Ecommerce Europe, EDiMA, EPIF, Choice in eCommerce and CCIA support study warning about the negative impact from the blanket imposition of ‘Strong Consumer Authentication’ on online payments.
Four leading European digital, e-commerce and payment associations endorse a new independent study by consultancy Clever Advice as the European Banking Authority (EBA) prepares its technical standards on Strong Consumer Authentication. The study underlines that Targeted Authentication – which requires customer intervention in the authentication process relevant to the risks associated with each transaction – is a better alternative than Strong Customer Authentication. We believe this is too restrictive and burdensome.
Marlene ten Ham, Secretary-General of Ecommerce Europe states: “Targeted Authentication is the only viable method to secure a safe and seamless shopping experience for consumers. Targeted Authentication has proven to offer fraud prevention levels matching those of traditional strong techniques without hindering the customer experience, as the study shows. Today, 25% of shopping cart abandonments results from cumbersome authentication processes. This has a crucial negative impact on online merchants. However, there is evidence that in some verified cases Targeted Authentication could increase conversion rates significantly by up to 70%.
Targeted Authentication ensures both a high level of online security and a smooth transaction process for the benefit of European consumers, online merchants and the wider economy. We urge the European Banking Authority to reflect the need for both a risk-based and a technologically neutral approach by allowing Targeted Authentication in their Regulatory Technical Standard (RTS). The draft RTS is open for stakeholder comments until 12 October 2016.

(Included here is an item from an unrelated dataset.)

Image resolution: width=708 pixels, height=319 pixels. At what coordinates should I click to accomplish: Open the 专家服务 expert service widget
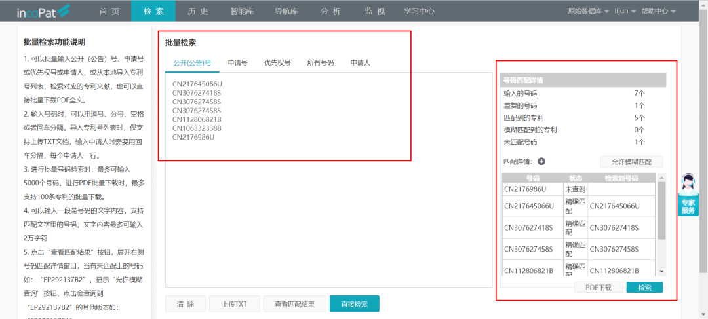[x=688, y=195]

Targeted Authentication safeguards smooth shopping experience
To stimulate the success of the European e-commerce industry, an efficient and well-functioning payment landscape encouraging a cross-border Digital Single Market is crucial. The sector calls on the EBA and the European Commission to allow solutions that ensure a smooth and easy secure payment experience for customers. If the final EBA standards mandate Strong Customer Authentication for all online payment transactions regardless of the risk involved, it will create a complicated process, a negative customer experience and more abandoned transactions. This would be damaging for European customers and businesses, and will hamper the development of e-commerce.

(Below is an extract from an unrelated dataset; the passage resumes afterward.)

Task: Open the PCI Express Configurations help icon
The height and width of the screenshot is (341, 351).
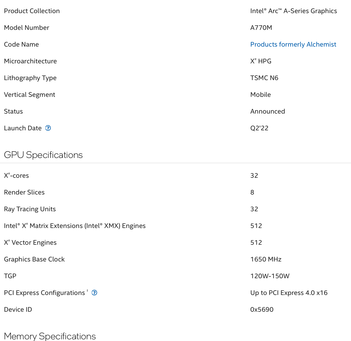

Derrick Brown, Chair of EPIF states: “EPIF supports initiatives that introduces more choice and innovation in the European payments sector. We need to constantly adapt to changing customer needs and the rapid pace of change in the market. The strong authentication requirements should carefully balance security and user friendliness.”
James Waterworth, Vice President of CCIA Europe states: “Targeted Authentication clearly delivers strong security and thus confidence on online retail. To handicap ecommerce, a notable European success story, by mandating the wrong security standard would be an own goal damaging small players more than global giants, reducing consumer choice and impeding the development of cross-border commerce.”
For the full study, please see this link.
For EBA’s consultation on the draft RTS, please see this link.
Notes to editors
Ecommerce Europe is the association representing 25,000+ companies selling goods and/or services online to consumers in Europe. Its mission is to stimulate cross-border e-commerce through lobbying for better or desired policy, tabling the e-commerce sectors’ demands on the agenda of those designing the necessary standards and regulations.
EDiMA is the European trade association representing online platforms. It is an alliance of new media and internet companies whose members include Allegro, Amazon EU, Apple, eBay, Expedia, Facebook, Google, LinkedIn, Microsoft, Nokia, Netflix, Twitter, Linked-In and Yahoo! Europe.
EPIF is the European trade association representing the interests of more than 200 authorized Payment Institutions at the European level. EPIF brings together European and international companies covering a wide range of business models regulated by the Payment Services Directive (PSD).
Choice in eCommerce is an eCommerce sellers’ initiative founded by online merchants in 2013. It has created a petition with the objective of ensuring that all online sellers, particularly SMEs, can benefit from a political and legal situation where sales bans on online platforms are not tolerated.
Computer and Communications Industry Association (CCIA) is a non-profit membership organization for a wide range of companies in the computer, Internet, information technology, and telecommunications industries, represented by their senior executives.